Estudaram em bons colégios e reuniram condições de passar na peneira de concorridíssimos
vestibulares para ingressarem em universidades públicas, financiada com
dinheiro público, entre os quais os impostos daqueles que não reuniriam as
condições de cursá-las. O perfil social? Notadamente a classe média alta
tradicional.
Esse
“ranço” era mais do que previsível no contexto de um país com as nossas
características e, se desejam acrescentar, o célere processo de privatização da
medicina brasileira, onde os hospitais públicos estão sendo geridos por
organizações da iniciativa privada, e estão se formando verdadeiros cartéis de
planos de saúde, cujos atendimentos – para aqueles que podem custeá-los – vai tudo
bem até suas necessidades não ultrapassarem os rotineiros exames de fezes periódicos.

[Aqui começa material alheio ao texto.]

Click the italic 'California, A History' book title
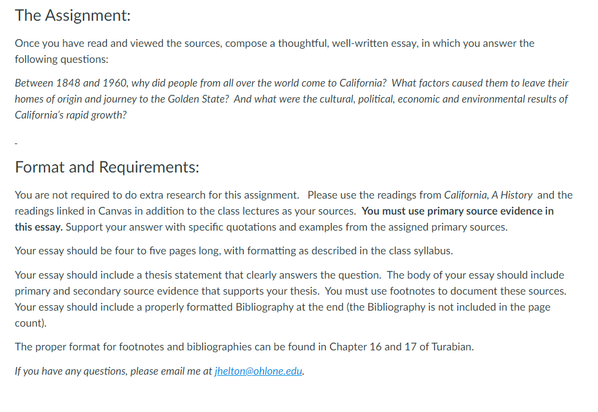The height and width of the screenshot is (412, 598). [488, 195]
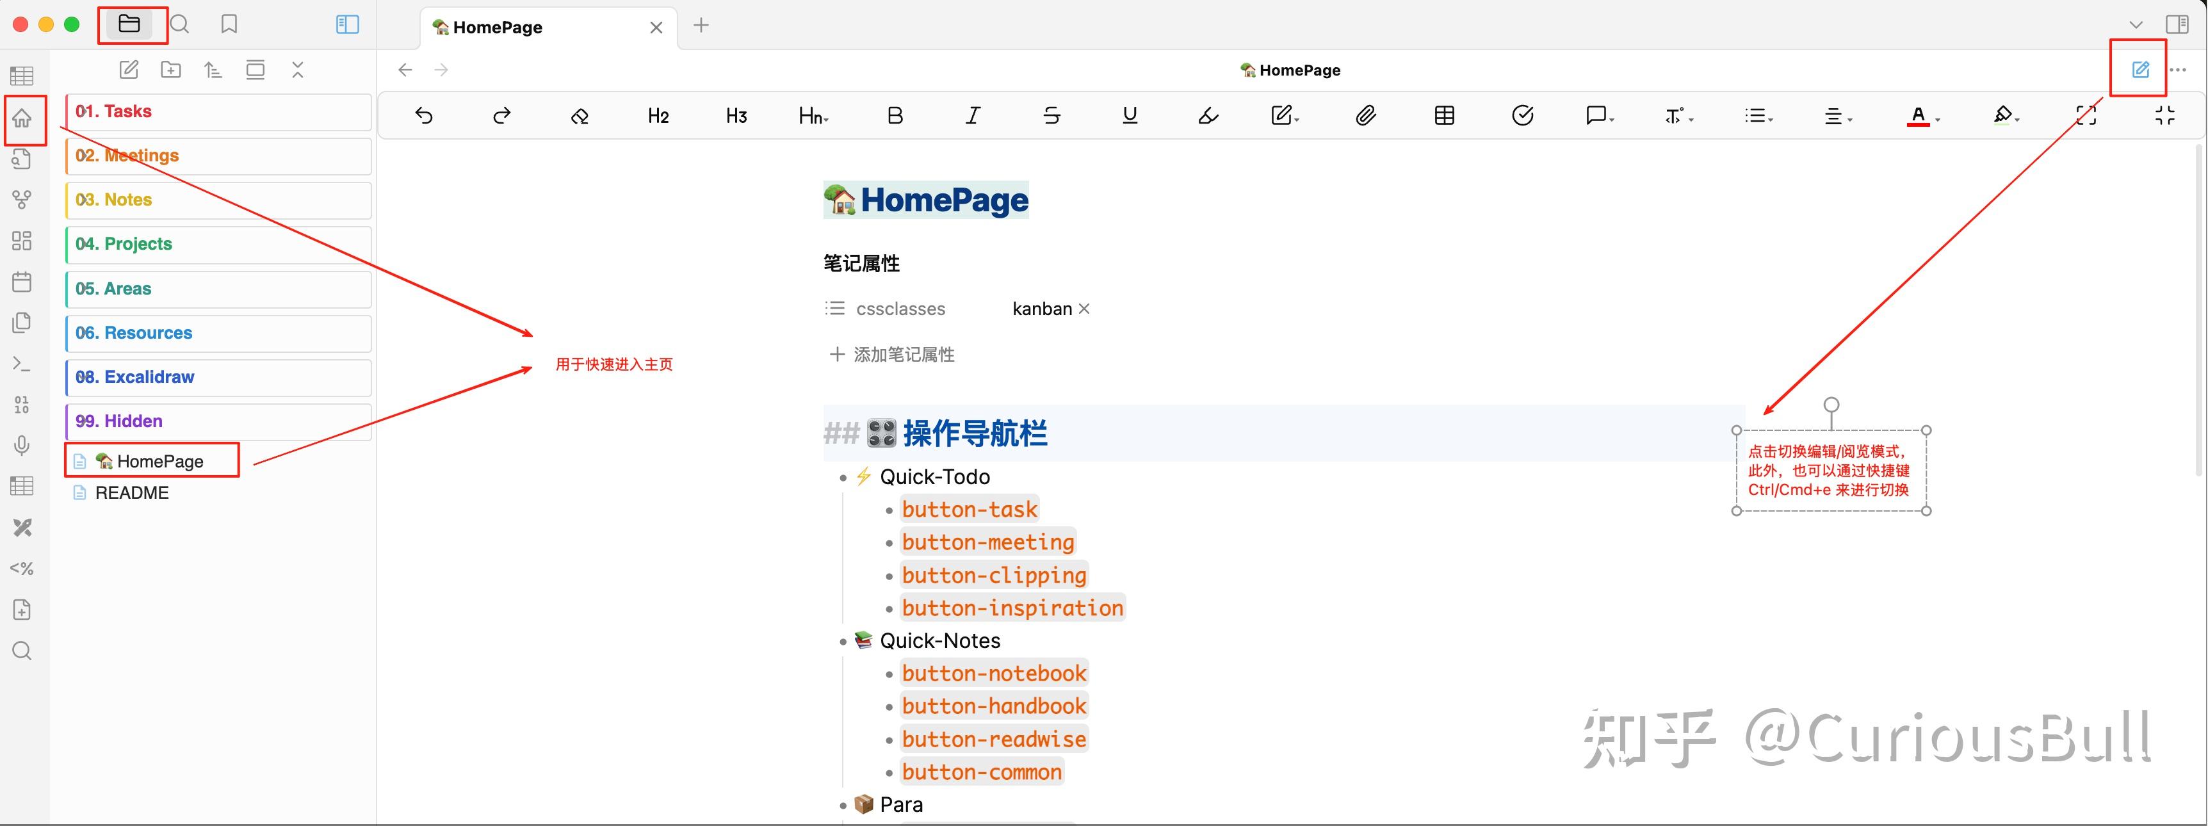Viewport: 2208px width, 826px height.
Task: Open a new tab with the plus button
Action: tap(701, 26)
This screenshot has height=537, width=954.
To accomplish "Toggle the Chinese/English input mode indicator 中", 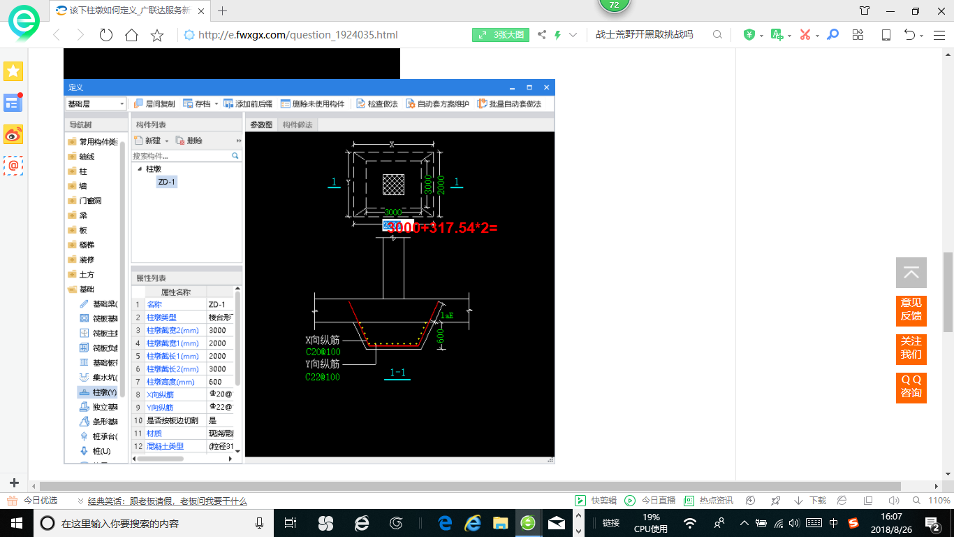I will (x=834, y=523).
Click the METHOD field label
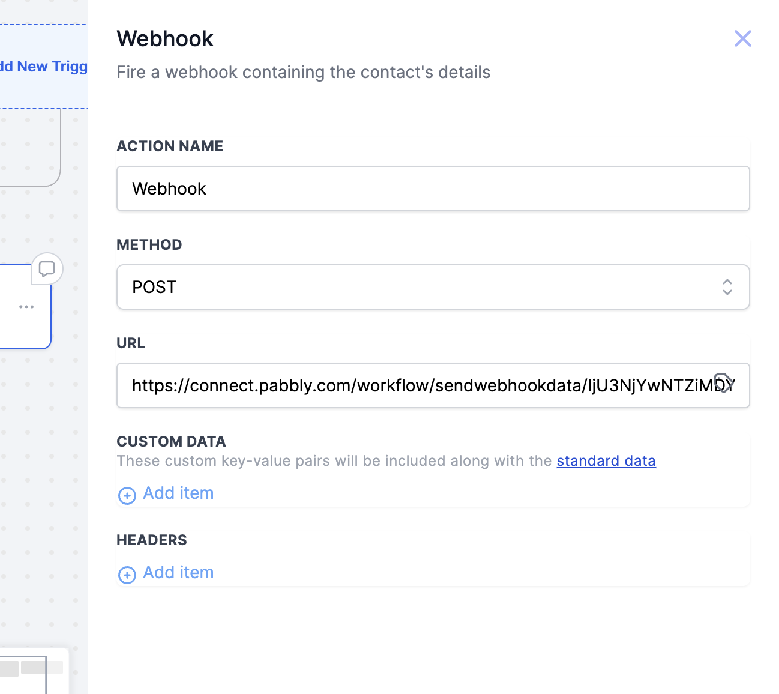This screenshot has width=779, height=694. (149, 244)
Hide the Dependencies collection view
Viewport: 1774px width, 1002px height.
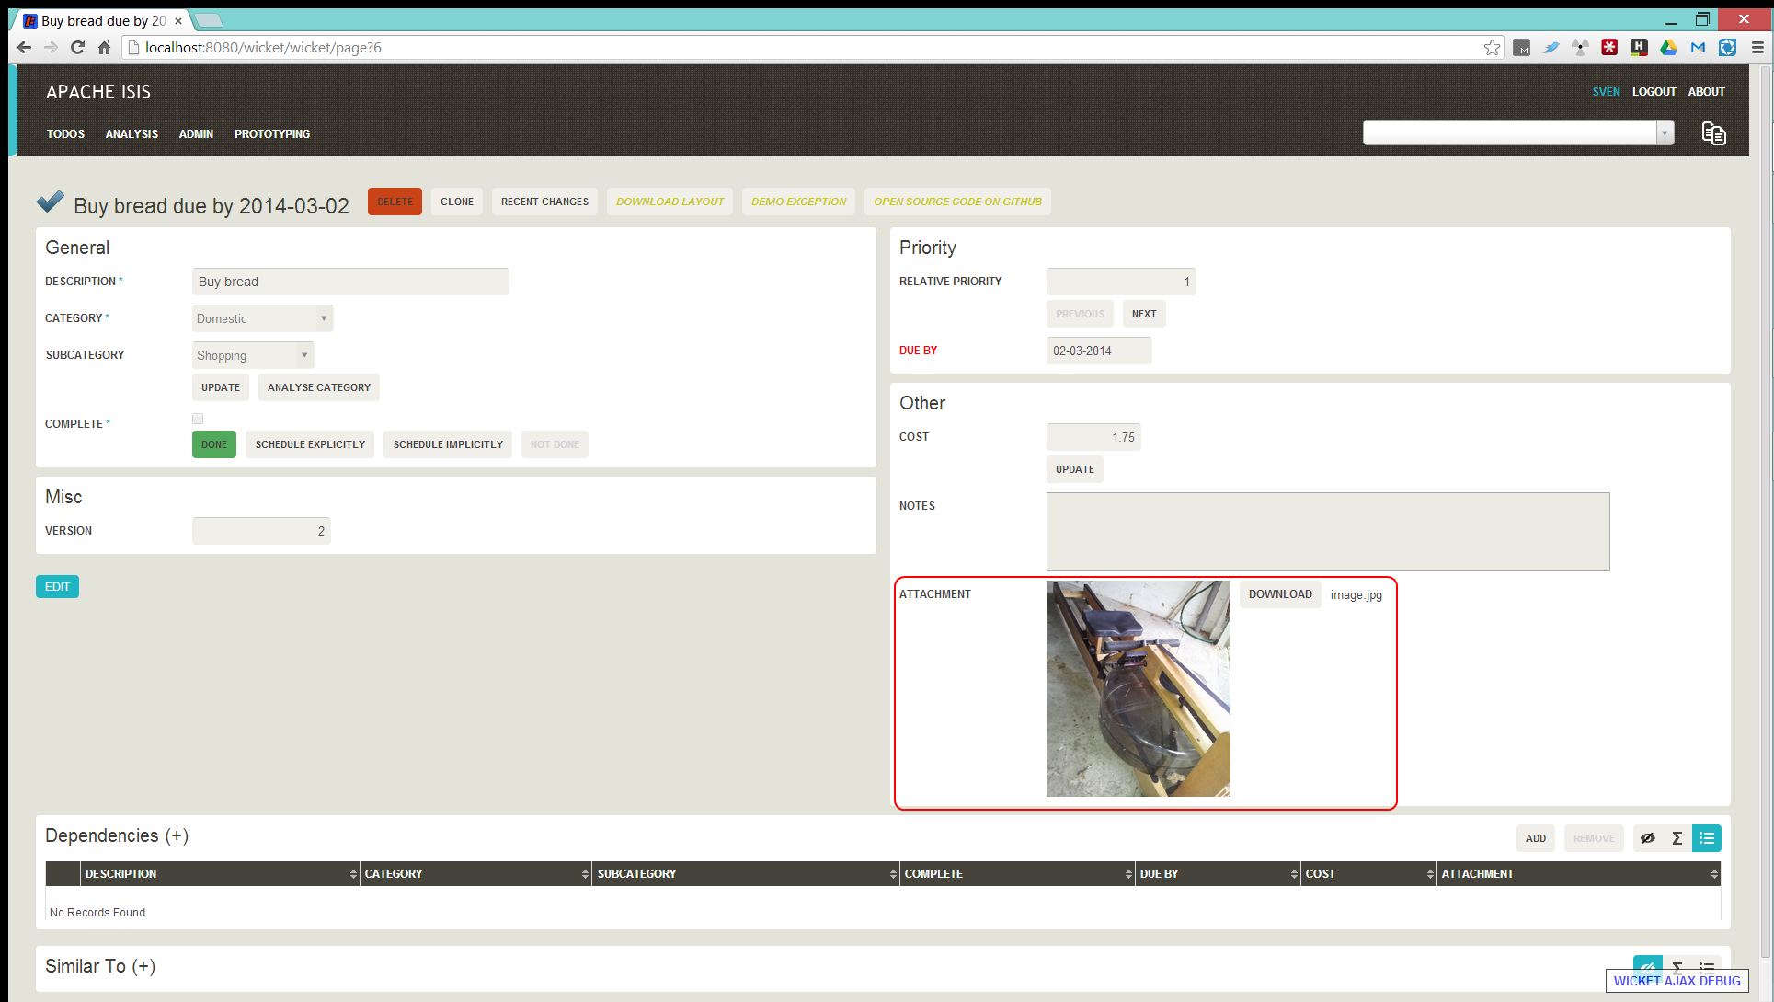click(1647, 838)
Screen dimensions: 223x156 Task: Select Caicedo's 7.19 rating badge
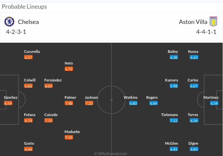[x=48, y=120]
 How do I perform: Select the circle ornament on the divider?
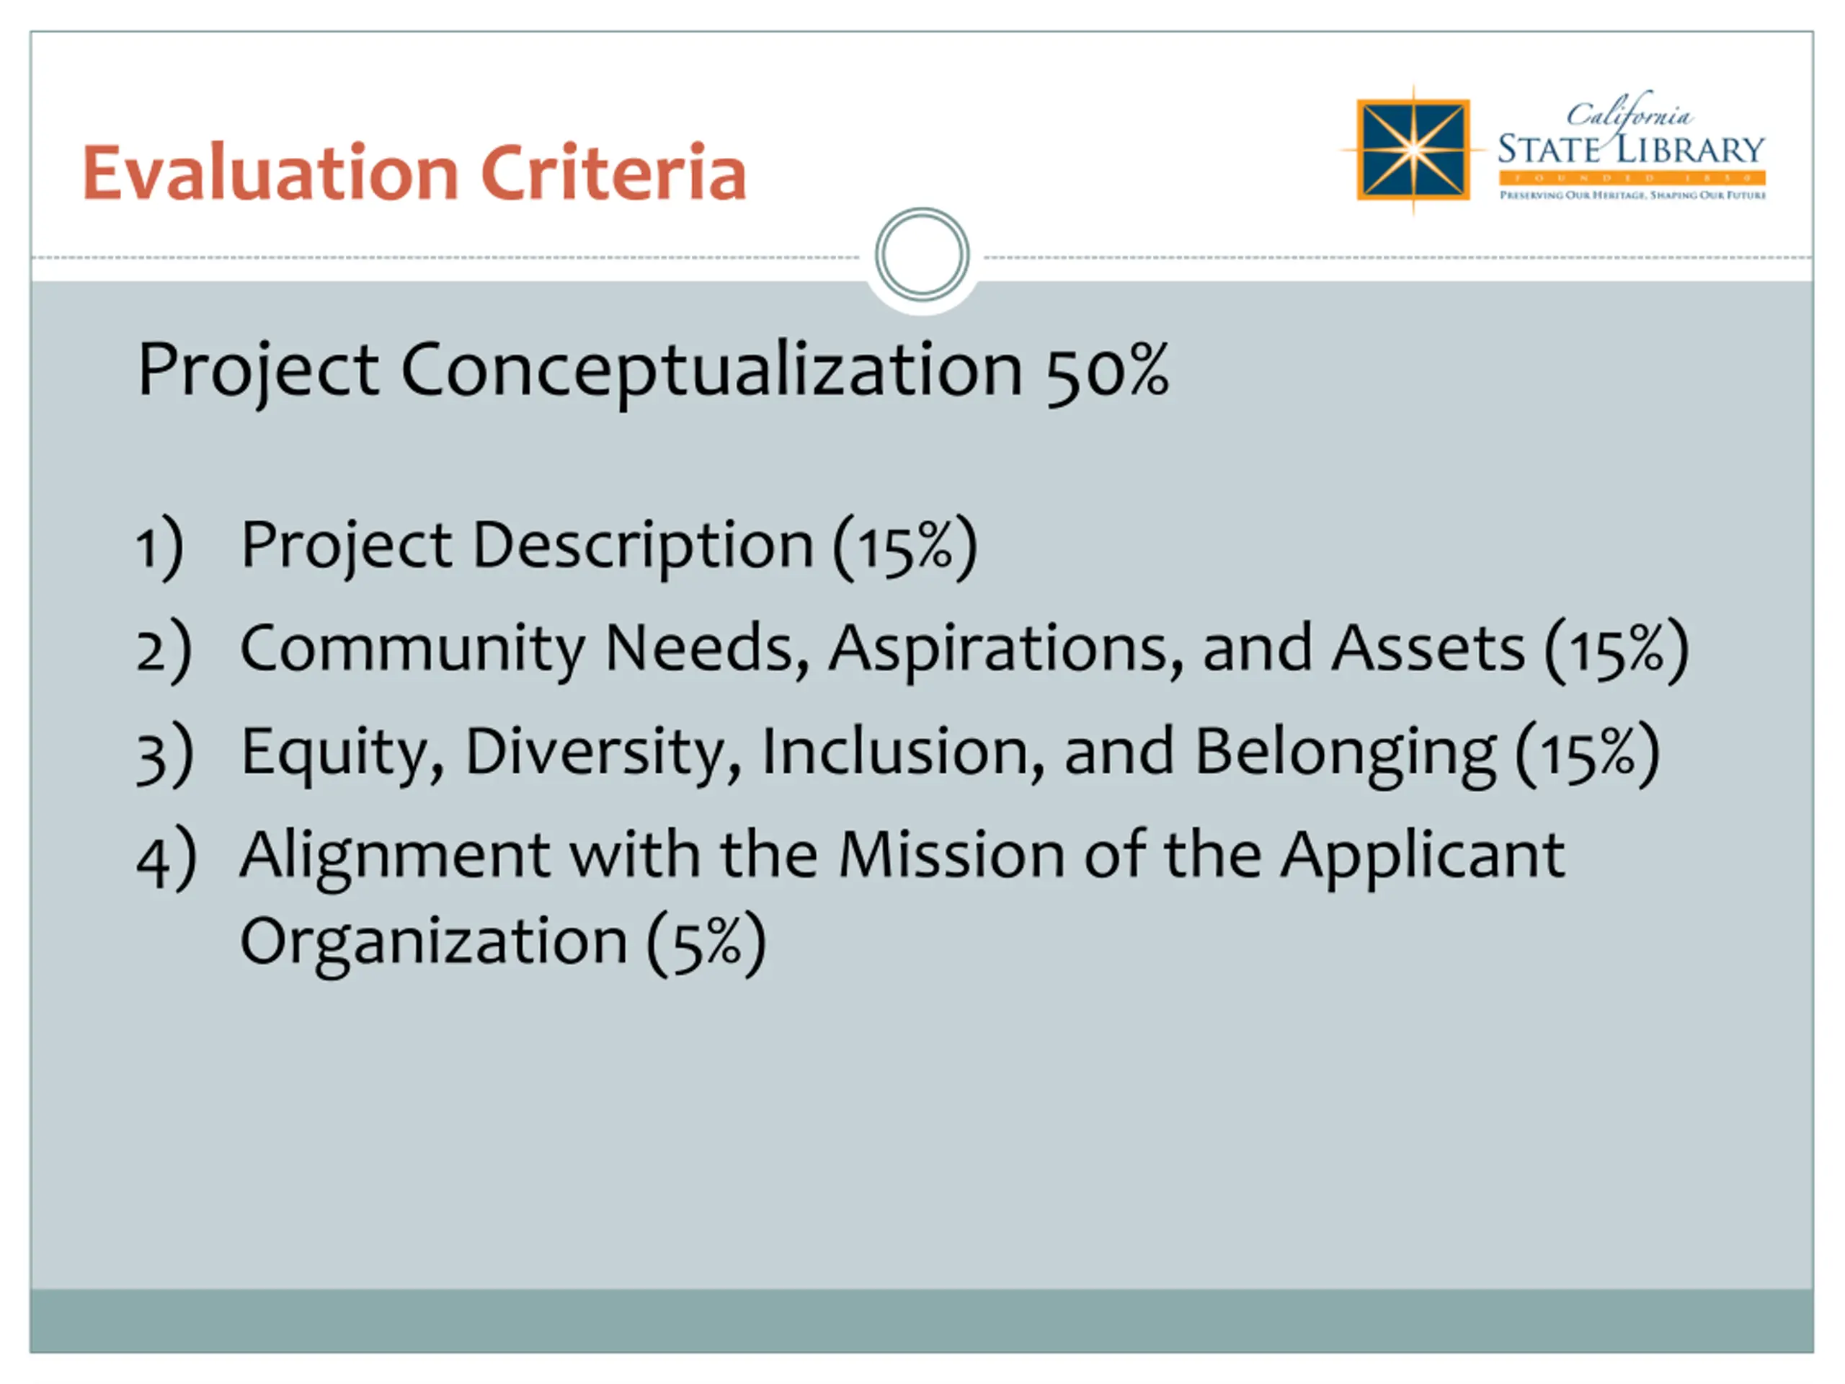[922, 254]
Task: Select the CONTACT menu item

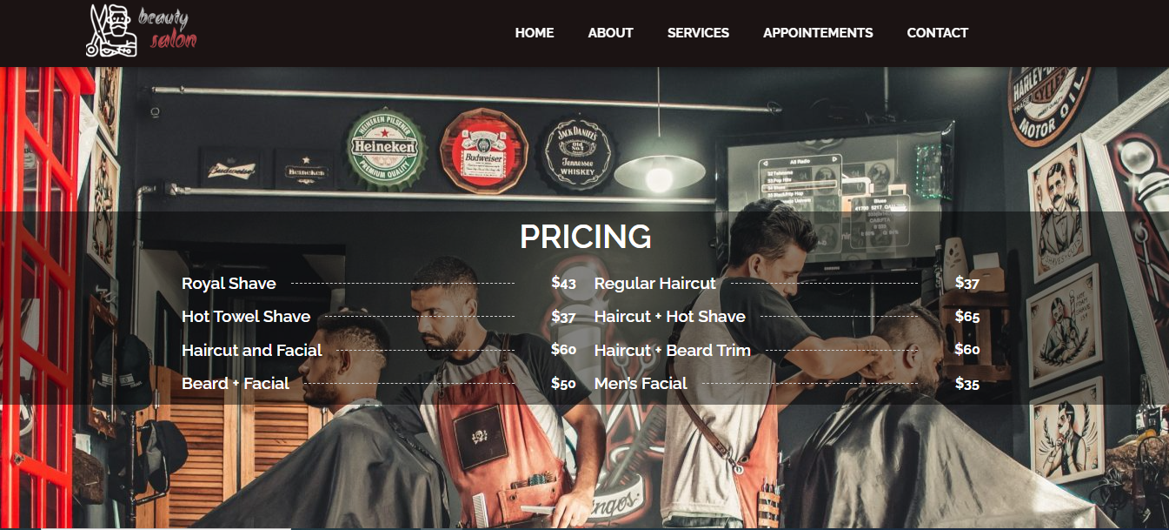Action: point(937,33)
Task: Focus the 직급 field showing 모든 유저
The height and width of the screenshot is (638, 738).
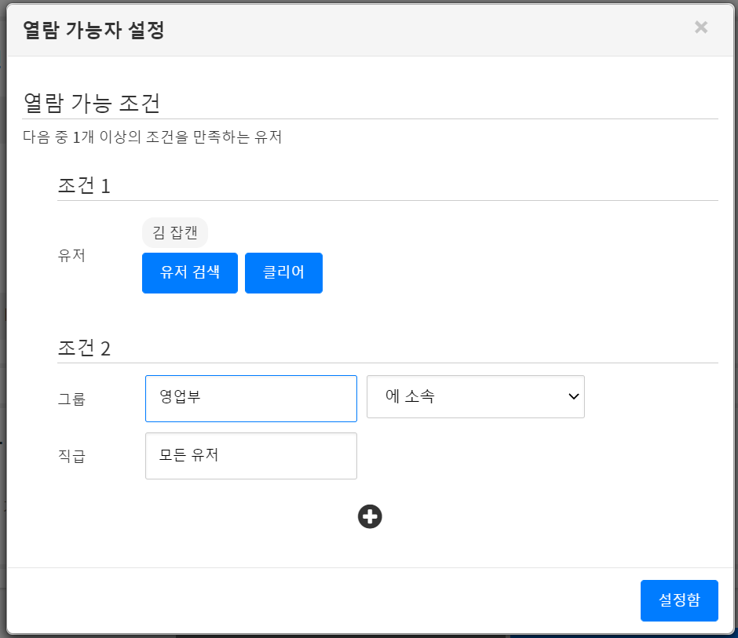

Por essas épocas, os laboroatórios especializados ficam aborrotados de vendedoras de "perfumes". Nunca vi tantas sacolas de produtos da Natura ou da Avon.Na Ilha do Leite, um dos maiores pólos médicos do país, a grande maioria dos
leitos de UTI’s, podem pesquisar, estão sendo ocupados em função de liminares
concedidas pela Justiça. Nas favelas que circundam o bairro, certa vez, um cidadão precisou transportar sua esposa, que sofrera um enfarto, através de um carrinho de mão, até o Hospital da Restauração. A senhora faleceu. Eis aqui um ato de "vandalismo".
Essa
urticária da elite não se restringe apenas aos médicos cubanos que estão chegando
para atuarem no Brasil. O ódio também é destilado aos programas como Bolsa
Família, o programa de cotas de ingresso nas universidades, a PEC das
empregadas domésticas, assim como todas as políticas públicas que se propõem a
atender as demandas do andar de baixo. O Bolsa Família transformou-se no maior
e melhor programa de transferência de renda do mundo. Estudos irrefutáveis,
realizados por pesquisadores idôneos, contribuem para debelar todos os esteriótipos
dirigidos ao programa. Nos últimos anos, por exemplo, 1,6 milhões de pessoas
saírem espontaneamente do programa. Agora, por ocasião da grande estiagem no
Nordeste, como lembrou o jornalista Bob Fernandes, sobretudo em razão do
programa, não foram verificados problemas de saques na região.
As
cotas e o Prouni foram responsáveis pelo maior ingresso de jovens de estratos
sociais desfavorecidos, entre 18 e 22 anos, no ensino superior nos últimos
anos, desmistificando tudo que se afirmava a respeito. O Brasil possui 700
municípios onde não existe sequer um único médico. Prioritariamente, é para lá que
irão os médicos cubanos, formados numa educação socialista, ou seja, onde se aprende
para contribuir socialmente com a melhoria da qualidade de vida da população. A
lógica do capital é bem diferente. Essas localidades ficam, por razões
históricas já elencadas no início do texto, em regiões como a Norte e o
Nordeste e no Vale do Jequitinhonha, um bolsão de miséria nos grotões do país,
que essas patricinhas talvez nem sequer tenham ouvido falar.
Aliás,
senhor Aloízio Mercadante, precisamos mudar urgentemente o desenho curricular
dos nossos cursos de medicina. Em entrevista concedida a um determinado blog, a
principal liderança envolvida nas hostilidades contra os médicos cubanos, em Fortaleza,
afirmou um monte de bobagens que, na realidade, não depõe apenas contra o seu
preconceito latente, mas, igualmente, evidencia sua precária formação
acadêmica, além da absuluta ausência de educação doméstica, como diria nossas avós.